* Work instruction A
In the Reuters report on the Pakistan protests, where were the protesters camped?
* Work instruction B
Repeat the Reuters report on the Pakistan protests from "Pakistan has been" up to and including "Minister Nawaz Sharif.".

━━━━━ Document segment

By Maria Golovnina and Mehreen Zahra-Malik
ISLAMABAD (Reuters) - Pakistani opposition politician Imran Khan appeared isolated in his struggle to bring down the prime minister on Thursday after a fellow protest leader announced he was ready to allow thousands of anti-government demonstrators to go home.
Pakistan has been gripped by mass rallies for two weeks, with thousands of protesters led by Khan, a cricketer-turned-politician, and cleric Tahir ul-Qadri camped outside parliament demanding the resignation of Prime Minister Nawaz Sharif.
Both leaders had warned that Thursday would be a decisive day in their efforts to bring down the government, but Qadri's camp unexpectedly issued a statement saying the government had met none of their demands and therefore protesters could leave.
The statement from Qadri's political party said he would make a speech to his supporters later in the day to deliver the message. It was not clear from the statement whether this means his camp had given up on its demands.

━━━━━━━━━━
━━━━━ Data below

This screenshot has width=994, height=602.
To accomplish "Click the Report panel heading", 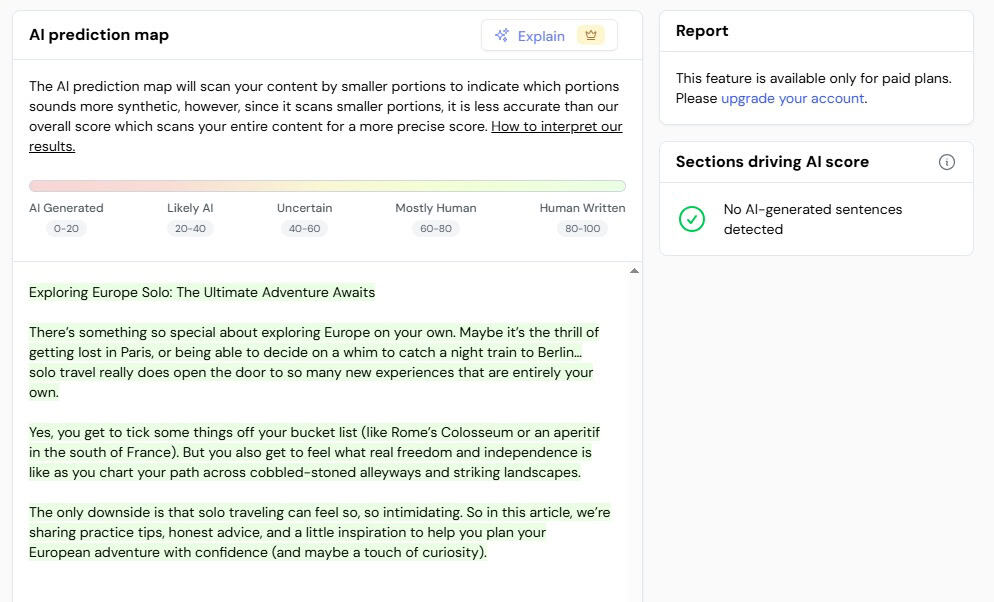I will pos(702,31).
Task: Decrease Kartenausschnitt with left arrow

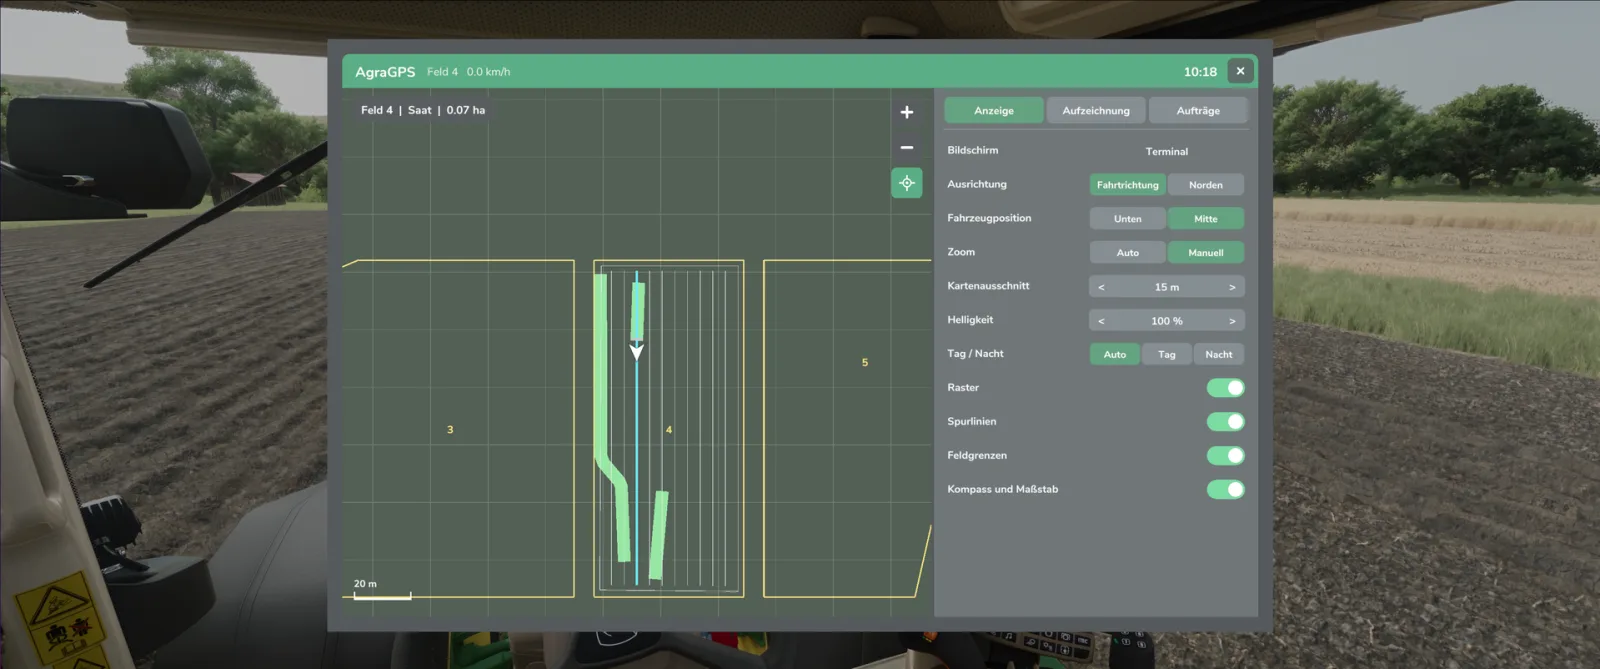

━━━━━━━━━━

* Exercise solution A
Outside parliament.

* Exercise solution B
Pakistan has been gripped by mass rallies for two weeks, with thousands of protesters led by Khan, a cricketer-turned-politician, and cleric Tahir ul-Qadri camped outside parliament demanding the resignation of Prime Minister Nawaz Sharif.